Dataset records ▸
☆ ☆ ☆ ☆ ☆
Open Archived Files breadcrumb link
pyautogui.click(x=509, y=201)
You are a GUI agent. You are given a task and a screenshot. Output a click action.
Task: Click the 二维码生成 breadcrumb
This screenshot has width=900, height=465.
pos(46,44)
☆ ☆ ☆ ☆ ☆
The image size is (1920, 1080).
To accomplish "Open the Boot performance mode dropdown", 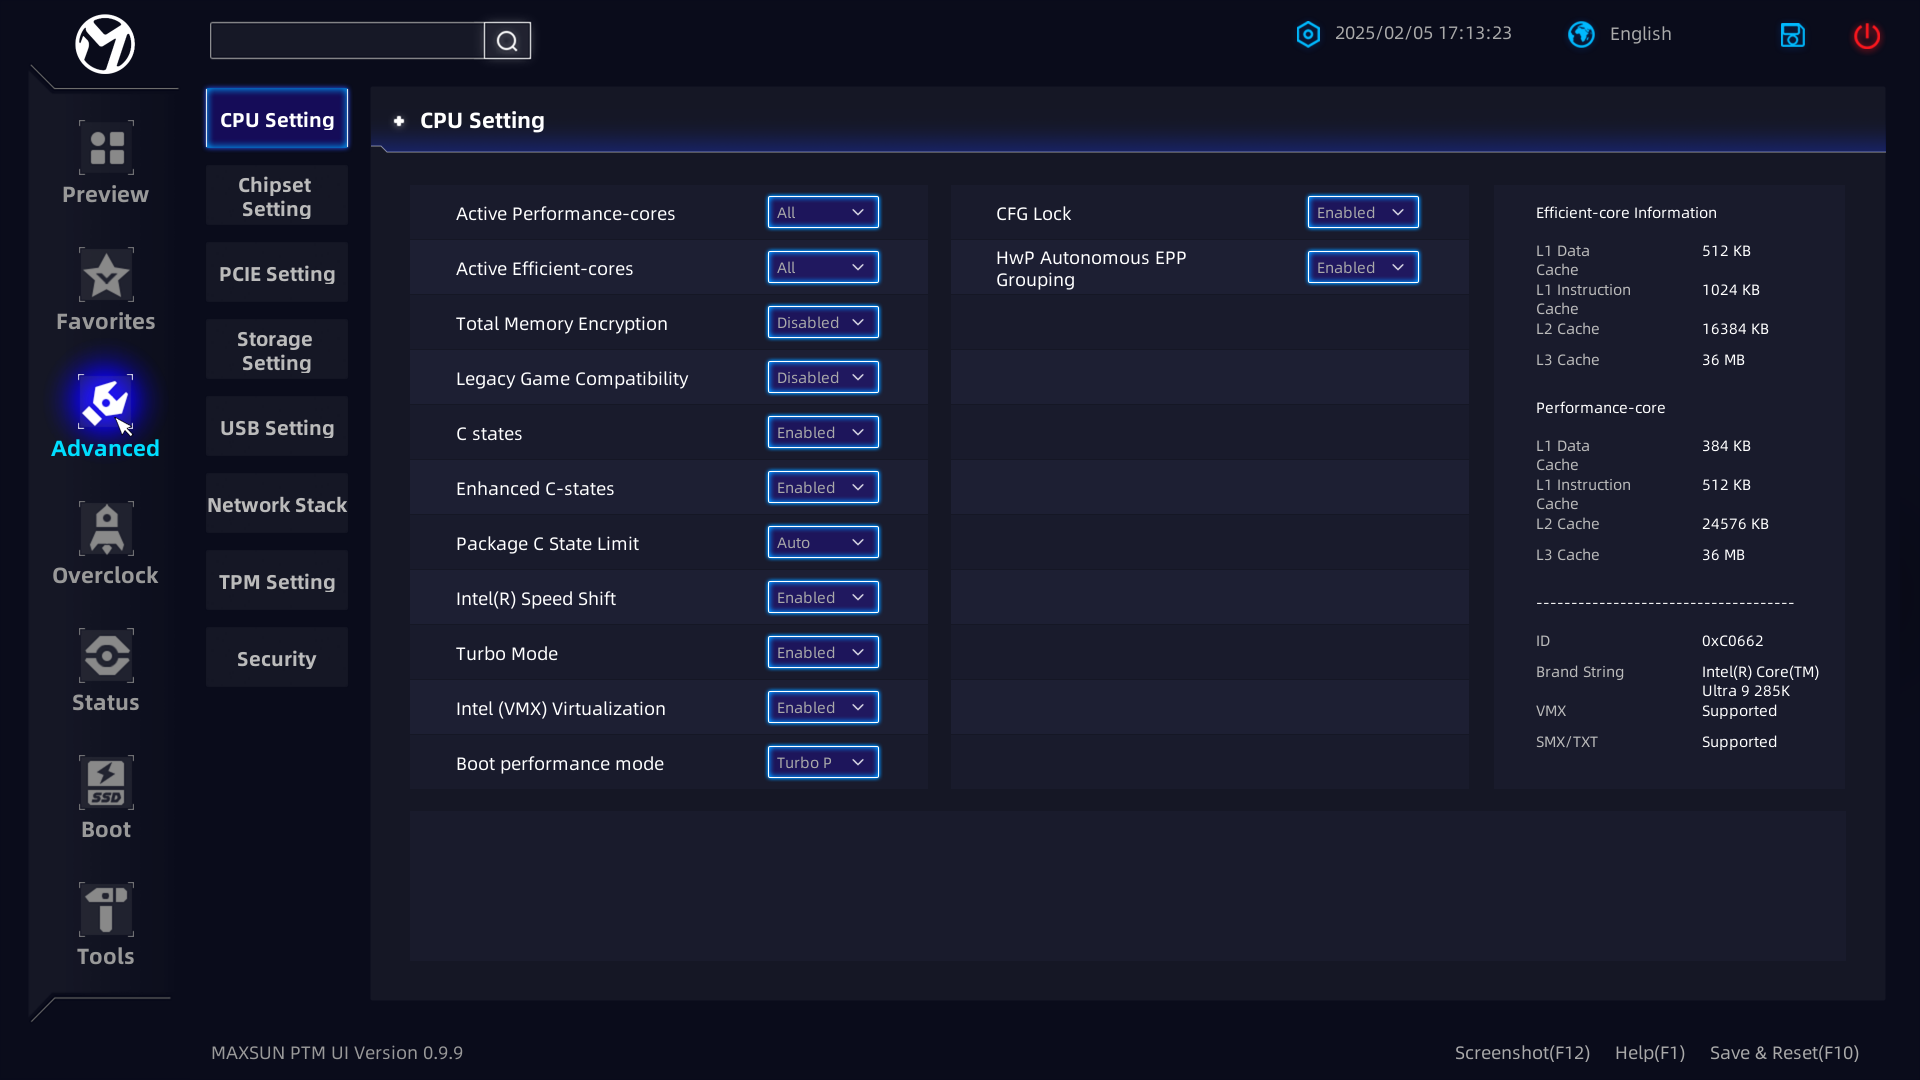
☆ ☆ ☆ ☆ ☆
Work to be completed ▸ In the listing above, find the line with "The image size is (1920, 1080)." and the line with "the Boot performance". Output both, plus every line between them, and no pictures.

Answer to this problem ▸
The image size is (1920, 1080).
To accomplish "Open the Boot performance mode dropdown", 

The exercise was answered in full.